> PROBLEM REQUIREMENTS:
Search the data for the string "showing" and gather each line it is in.

Data items
▶

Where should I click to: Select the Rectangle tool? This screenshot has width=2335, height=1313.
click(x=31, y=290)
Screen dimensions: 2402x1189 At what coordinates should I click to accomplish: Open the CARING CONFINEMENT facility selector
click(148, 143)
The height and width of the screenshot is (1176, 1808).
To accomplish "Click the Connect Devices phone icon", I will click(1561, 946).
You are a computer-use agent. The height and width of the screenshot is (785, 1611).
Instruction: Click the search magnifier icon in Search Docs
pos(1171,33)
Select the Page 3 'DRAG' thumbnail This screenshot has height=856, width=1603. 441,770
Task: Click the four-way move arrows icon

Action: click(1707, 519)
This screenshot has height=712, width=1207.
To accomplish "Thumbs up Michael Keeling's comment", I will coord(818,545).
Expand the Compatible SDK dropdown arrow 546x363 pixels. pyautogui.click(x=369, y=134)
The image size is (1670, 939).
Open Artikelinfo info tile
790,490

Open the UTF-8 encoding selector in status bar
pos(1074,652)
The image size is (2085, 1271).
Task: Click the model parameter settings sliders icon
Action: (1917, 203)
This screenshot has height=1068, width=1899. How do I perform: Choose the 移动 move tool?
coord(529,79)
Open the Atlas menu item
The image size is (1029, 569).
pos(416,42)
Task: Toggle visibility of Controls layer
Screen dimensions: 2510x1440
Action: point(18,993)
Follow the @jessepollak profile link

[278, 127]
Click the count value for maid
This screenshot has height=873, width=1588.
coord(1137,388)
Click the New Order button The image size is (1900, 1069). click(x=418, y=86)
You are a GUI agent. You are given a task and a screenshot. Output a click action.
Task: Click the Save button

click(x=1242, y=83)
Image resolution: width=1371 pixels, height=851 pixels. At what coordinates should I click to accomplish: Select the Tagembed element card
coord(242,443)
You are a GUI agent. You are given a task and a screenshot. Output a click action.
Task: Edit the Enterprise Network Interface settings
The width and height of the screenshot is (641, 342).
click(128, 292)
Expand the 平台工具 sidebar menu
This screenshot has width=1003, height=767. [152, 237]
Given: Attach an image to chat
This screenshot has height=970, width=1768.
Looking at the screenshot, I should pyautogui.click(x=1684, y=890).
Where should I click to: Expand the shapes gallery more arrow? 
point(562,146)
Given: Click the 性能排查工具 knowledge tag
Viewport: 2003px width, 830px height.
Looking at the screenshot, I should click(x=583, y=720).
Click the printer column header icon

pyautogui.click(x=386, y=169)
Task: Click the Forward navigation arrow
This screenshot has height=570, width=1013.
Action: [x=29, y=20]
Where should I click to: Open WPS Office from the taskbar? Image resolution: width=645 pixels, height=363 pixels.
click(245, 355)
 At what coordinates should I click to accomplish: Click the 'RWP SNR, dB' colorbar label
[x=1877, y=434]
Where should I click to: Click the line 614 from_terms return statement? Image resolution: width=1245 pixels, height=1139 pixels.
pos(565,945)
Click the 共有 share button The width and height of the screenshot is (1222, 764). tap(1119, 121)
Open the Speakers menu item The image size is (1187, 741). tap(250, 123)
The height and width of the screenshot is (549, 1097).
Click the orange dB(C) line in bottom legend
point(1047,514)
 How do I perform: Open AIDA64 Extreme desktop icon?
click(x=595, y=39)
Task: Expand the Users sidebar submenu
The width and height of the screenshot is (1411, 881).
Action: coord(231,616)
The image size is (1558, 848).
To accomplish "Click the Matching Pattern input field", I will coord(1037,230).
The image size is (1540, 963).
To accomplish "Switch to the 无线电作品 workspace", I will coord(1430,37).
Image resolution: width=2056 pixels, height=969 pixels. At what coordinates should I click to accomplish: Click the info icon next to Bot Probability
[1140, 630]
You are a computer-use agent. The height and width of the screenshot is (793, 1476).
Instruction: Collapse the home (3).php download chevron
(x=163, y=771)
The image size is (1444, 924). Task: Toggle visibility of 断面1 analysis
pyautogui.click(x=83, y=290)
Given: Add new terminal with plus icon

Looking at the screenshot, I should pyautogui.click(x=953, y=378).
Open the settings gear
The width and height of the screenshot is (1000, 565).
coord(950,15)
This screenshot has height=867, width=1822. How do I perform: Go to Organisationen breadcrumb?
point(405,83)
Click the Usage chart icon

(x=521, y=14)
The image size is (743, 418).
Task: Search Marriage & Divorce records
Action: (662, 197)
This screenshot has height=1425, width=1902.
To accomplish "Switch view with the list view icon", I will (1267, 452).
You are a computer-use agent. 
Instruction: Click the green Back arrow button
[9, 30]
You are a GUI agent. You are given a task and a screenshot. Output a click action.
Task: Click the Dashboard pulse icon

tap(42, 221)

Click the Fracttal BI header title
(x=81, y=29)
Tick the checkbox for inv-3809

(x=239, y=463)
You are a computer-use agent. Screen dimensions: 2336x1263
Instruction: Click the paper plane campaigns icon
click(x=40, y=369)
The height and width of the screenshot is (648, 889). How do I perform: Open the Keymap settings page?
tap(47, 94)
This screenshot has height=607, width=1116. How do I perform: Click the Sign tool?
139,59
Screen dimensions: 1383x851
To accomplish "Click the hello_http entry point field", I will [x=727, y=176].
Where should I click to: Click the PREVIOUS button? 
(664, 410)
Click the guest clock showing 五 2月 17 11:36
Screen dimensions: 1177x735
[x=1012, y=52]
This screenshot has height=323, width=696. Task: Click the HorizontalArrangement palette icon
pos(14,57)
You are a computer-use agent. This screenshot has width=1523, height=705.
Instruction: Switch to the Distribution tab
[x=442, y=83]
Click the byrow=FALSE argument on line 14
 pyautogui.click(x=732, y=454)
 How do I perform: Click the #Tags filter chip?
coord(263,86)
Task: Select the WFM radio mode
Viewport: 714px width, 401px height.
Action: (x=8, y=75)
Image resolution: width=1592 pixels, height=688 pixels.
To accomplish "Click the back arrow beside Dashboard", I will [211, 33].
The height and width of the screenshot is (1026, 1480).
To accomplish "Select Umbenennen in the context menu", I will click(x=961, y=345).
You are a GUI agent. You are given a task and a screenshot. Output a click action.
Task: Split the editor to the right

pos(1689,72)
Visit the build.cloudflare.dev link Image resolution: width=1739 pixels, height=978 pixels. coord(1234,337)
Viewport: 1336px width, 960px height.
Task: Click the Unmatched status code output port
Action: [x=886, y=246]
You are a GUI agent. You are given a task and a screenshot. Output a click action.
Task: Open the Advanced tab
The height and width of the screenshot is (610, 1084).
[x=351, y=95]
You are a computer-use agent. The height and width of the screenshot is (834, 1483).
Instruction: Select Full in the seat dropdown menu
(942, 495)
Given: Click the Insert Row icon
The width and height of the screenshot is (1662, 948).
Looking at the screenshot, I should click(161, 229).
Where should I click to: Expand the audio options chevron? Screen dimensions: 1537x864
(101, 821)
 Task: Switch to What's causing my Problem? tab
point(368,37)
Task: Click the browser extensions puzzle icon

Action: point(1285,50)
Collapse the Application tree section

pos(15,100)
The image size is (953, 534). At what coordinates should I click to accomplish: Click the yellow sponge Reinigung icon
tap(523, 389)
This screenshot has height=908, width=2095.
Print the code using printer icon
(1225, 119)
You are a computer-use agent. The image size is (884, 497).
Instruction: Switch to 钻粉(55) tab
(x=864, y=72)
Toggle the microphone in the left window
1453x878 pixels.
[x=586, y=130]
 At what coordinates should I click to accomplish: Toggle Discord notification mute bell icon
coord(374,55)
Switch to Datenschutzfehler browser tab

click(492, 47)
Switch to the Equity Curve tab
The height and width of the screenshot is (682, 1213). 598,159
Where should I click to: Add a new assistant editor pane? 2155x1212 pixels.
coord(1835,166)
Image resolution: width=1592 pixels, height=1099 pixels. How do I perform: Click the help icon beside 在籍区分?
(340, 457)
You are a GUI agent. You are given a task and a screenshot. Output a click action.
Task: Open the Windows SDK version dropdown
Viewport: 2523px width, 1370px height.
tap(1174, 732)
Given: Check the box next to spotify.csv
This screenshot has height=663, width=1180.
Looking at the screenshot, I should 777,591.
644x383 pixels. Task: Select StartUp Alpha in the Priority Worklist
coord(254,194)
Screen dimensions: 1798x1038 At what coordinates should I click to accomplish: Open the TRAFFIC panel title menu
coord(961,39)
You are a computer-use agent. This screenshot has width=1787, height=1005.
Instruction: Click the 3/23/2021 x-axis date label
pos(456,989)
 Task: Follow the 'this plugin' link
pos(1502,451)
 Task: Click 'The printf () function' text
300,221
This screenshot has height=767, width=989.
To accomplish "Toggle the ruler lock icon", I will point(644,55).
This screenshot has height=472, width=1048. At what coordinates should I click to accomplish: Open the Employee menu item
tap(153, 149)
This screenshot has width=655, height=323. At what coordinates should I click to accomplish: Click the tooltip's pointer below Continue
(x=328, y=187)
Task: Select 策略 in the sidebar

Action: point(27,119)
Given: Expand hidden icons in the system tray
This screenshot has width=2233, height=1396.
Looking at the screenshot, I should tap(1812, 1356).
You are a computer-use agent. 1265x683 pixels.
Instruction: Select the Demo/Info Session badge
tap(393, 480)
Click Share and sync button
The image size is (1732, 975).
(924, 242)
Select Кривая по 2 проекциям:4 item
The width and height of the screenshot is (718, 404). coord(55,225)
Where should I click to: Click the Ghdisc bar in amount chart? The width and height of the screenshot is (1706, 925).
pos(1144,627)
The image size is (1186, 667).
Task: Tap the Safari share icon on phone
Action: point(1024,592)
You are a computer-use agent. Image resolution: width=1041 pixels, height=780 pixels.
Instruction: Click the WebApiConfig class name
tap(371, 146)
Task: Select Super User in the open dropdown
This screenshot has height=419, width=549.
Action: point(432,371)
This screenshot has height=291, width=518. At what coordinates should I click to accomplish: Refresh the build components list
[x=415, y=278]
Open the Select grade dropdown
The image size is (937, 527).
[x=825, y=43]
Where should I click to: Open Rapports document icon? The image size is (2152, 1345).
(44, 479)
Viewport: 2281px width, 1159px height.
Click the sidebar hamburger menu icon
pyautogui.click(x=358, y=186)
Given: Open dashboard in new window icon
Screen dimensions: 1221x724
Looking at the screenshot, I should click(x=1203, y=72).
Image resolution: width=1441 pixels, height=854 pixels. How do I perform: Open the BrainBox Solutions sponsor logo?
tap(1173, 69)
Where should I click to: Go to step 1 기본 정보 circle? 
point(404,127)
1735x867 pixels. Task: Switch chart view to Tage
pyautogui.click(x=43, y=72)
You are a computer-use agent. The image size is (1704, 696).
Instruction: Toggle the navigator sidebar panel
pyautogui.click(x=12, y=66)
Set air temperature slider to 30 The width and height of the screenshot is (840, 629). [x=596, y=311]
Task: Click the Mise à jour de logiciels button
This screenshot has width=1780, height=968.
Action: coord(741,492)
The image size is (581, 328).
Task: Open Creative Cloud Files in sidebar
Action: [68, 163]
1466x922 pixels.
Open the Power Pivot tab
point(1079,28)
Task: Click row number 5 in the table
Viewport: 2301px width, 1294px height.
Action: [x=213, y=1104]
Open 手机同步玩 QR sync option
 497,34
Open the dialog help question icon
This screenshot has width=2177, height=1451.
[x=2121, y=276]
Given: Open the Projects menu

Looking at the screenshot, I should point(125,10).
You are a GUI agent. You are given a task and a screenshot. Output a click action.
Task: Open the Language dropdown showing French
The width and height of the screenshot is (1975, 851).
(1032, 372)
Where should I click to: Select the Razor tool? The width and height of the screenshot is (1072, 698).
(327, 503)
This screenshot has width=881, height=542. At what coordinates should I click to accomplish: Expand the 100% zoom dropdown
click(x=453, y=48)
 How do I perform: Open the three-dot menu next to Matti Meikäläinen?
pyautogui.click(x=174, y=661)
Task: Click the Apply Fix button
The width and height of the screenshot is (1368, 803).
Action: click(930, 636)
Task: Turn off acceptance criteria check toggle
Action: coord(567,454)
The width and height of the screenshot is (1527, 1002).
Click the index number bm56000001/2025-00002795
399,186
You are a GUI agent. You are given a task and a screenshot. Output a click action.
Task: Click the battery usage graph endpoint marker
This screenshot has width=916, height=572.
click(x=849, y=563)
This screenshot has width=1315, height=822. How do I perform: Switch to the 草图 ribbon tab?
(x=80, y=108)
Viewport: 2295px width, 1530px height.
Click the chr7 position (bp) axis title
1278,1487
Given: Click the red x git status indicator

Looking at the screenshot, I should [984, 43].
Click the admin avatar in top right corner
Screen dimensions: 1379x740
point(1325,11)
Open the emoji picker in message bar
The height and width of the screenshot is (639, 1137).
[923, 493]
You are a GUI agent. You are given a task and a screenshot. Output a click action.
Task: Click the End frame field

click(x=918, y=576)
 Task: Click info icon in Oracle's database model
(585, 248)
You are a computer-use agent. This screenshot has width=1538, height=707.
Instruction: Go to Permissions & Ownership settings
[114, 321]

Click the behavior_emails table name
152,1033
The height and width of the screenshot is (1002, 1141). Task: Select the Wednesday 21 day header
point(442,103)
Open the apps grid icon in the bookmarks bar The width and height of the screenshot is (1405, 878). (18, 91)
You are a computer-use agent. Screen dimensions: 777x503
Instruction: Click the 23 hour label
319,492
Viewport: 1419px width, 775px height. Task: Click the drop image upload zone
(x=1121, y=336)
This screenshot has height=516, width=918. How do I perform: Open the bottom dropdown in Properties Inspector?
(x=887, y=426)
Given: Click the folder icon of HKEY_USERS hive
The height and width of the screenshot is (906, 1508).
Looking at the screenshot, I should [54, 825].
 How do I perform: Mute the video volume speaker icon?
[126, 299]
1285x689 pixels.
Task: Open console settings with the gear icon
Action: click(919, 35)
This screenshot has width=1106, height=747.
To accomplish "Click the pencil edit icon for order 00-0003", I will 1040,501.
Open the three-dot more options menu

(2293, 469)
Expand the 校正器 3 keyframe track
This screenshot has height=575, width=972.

◀

> TASK RESULT:
Click the guest clock showing 五 2月 17 11:36
Task: Open the Language dropdown showing French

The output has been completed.